**WHAT THE EXERCISE ASKS**
Check every line of the data below for the word "field". Copy the ones that have it.

**RECORDS TO PROCESS**
□ □ □ □ □ □ □
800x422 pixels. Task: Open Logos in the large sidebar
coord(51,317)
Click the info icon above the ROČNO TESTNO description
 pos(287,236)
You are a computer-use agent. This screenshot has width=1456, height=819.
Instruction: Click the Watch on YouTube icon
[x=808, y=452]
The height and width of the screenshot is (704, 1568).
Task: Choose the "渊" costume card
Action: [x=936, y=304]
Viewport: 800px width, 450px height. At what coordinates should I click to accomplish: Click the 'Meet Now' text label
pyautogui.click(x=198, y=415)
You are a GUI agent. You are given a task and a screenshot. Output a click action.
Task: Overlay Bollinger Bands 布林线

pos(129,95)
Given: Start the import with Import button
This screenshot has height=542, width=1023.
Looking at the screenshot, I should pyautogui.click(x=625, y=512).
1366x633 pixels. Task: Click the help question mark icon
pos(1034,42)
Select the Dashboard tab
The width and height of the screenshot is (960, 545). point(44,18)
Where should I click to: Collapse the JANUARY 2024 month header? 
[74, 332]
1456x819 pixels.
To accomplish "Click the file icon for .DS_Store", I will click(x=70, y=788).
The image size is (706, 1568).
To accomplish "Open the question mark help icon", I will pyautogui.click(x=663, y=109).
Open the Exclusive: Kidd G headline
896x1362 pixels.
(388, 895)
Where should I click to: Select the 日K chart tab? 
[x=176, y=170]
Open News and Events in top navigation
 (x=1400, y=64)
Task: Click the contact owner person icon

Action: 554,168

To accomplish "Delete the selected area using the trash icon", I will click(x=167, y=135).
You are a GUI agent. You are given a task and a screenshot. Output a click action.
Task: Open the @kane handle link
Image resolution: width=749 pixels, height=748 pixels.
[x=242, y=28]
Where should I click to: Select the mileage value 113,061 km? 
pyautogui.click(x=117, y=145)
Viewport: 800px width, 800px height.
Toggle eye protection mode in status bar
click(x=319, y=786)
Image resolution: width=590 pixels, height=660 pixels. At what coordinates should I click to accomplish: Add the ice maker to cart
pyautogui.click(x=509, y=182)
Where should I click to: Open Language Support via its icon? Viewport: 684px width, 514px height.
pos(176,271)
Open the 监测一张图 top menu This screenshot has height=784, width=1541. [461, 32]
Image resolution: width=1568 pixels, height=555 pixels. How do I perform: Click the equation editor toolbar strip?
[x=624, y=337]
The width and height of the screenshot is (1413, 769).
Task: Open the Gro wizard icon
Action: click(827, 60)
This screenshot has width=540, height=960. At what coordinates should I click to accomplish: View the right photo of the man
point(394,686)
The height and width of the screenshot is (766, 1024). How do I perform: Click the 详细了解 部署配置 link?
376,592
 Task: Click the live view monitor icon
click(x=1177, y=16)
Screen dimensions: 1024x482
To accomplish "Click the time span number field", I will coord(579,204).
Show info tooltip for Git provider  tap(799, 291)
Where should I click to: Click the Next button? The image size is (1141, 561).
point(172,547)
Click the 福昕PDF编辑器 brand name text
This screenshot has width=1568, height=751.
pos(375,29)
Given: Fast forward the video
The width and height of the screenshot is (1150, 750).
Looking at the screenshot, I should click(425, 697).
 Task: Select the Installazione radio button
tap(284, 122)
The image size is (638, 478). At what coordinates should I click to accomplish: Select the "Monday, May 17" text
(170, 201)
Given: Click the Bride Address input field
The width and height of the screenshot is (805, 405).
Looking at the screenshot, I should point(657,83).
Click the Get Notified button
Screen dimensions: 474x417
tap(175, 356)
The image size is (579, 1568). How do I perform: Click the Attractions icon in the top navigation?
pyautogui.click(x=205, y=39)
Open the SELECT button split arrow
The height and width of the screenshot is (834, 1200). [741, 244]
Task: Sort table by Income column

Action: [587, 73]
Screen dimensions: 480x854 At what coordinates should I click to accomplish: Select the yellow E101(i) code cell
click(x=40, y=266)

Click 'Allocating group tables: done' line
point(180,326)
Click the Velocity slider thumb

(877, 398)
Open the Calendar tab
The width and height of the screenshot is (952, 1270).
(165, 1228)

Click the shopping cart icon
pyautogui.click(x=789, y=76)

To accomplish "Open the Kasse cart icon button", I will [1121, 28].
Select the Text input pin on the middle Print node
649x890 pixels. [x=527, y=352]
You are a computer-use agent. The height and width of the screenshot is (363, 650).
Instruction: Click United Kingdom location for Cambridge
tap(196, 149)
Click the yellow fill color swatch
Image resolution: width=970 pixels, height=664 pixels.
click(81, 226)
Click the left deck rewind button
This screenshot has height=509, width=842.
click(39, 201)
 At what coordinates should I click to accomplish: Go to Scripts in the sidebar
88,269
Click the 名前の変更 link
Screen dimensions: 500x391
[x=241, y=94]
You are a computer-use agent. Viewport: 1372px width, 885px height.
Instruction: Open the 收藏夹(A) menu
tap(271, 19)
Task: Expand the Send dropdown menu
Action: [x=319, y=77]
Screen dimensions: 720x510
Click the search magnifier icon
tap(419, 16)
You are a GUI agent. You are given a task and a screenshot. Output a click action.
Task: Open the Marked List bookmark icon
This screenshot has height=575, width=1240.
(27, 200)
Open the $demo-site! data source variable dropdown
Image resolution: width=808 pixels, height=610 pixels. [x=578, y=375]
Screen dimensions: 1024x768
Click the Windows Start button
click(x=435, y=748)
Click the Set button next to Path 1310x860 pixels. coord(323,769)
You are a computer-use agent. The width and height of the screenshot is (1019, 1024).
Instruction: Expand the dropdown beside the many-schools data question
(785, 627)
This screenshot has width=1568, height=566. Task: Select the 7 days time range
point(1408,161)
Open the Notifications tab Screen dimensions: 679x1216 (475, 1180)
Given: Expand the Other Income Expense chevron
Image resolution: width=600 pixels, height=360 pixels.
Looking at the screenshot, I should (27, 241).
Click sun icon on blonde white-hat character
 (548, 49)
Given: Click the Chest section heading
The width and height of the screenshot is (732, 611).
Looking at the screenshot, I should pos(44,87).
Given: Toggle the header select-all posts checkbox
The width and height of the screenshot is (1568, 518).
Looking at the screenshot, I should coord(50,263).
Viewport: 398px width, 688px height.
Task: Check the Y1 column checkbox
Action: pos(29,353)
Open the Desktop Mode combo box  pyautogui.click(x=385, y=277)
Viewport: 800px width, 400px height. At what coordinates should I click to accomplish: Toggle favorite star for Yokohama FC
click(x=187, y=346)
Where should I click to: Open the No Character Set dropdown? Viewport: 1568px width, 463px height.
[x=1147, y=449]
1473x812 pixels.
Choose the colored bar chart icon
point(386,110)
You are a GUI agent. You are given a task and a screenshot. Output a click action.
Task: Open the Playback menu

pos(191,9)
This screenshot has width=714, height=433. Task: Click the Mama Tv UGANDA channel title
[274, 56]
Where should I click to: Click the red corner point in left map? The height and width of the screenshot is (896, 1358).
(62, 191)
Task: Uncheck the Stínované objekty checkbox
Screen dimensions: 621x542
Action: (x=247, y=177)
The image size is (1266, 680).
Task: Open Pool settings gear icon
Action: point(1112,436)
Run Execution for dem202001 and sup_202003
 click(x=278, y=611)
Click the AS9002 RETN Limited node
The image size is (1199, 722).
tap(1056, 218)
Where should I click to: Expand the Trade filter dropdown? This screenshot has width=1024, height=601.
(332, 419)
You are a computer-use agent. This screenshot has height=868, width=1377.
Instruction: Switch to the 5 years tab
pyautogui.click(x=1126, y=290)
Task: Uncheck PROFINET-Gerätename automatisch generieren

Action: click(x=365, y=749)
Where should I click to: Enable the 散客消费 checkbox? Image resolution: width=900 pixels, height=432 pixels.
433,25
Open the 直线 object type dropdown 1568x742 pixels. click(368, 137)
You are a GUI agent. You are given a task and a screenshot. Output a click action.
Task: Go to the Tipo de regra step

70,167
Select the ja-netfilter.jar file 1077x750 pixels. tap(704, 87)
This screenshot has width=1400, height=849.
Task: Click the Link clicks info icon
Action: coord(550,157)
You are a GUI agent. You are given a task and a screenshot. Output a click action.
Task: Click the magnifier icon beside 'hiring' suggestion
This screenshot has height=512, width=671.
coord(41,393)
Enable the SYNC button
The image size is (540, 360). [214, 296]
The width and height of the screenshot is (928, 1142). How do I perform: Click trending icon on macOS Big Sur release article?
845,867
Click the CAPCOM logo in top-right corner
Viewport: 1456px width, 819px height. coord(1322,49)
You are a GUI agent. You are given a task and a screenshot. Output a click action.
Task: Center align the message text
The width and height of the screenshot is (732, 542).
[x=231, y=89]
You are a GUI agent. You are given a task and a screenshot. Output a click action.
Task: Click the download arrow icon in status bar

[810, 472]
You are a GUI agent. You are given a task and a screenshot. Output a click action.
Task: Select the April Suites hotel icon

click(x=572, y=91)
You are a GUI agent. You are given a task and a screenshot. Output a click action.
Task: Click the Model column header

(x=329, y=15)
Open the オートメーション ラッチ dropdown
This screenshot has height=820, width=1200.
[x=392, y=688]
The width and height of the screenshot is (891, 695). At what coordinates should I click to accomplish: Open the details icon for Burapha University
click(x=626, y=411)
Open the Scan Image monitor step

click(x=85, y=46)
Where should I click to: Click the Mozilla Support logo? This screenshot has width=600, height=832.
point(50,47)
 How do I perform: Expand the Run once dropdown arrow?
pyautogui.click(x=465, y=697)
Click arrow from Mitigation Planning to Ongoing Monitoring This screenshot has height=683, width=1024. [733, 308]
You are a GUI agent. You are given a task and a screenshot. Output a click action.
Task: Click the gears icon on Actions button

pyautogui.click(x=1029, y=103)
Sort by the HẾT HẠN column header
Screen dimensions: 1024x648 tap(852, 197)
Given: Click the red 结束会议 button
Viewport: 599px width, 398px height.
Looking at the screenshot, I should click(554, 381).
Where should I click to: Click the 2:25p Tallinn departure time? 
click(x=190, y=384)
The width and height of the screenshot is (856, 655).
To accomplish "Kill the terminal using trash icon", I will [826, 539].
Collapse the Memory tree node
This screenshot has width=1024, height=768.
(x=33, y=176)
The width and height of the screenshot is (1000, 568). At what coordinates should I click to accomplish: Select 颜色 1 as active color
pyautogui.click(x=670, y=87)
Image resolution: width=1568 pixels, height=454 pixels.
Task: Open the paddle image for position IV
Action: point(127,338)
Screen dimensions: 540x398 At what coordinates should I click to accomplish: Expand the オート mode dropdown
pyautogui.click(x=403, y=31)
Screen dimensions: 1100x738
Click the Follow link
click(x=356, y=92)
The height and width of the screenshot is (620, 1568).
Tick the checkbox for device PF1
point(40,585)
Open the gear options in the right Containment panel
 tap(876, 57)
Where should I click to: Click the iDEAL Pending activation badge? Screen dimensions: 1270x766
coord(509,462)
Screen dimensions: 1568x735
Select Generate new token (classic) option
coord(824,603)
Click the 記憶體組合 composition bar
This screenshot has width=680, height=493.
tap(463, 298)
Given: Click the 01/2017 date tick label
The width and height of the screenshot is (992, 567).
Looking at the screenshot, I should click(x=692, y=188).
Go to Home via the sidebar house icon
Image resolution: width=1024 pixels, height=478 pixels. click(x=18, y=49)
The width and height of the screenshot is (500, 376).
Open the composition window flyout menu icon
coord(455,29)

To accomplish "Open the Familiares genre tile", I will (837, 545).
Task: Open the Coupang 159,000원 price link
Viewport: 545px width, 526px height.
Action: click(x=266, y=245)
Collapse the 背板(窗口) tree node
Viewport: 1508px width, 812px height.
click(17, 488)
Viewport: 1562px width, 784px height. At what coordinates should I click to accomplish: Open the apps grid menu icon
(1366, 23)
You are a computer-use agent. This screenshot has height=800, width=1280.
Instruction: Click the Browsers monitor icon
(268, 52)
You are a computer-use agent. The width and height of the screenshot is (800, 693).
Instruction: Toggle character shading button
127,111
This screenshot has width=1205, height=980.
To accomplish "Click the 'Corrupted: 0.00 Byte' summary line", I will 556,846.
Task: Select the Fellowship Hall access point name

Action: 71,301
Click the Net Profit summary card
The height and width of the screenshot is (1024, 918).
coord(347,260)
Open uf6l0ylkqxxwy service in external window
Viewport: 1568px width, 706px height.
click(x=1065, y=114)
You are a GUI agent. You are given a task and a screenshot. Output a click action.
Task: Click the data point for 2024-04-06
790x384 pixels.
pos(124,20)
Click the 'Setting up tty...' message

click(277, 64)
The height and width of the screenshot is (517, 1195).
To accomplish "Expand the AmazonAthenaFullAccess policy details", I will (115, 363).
□ □ □ □ □ □ □
**RESPONSE BOX**
To accomplish "Click the time span number field", I will coord(579,204).
Given: Click the Bride Address input field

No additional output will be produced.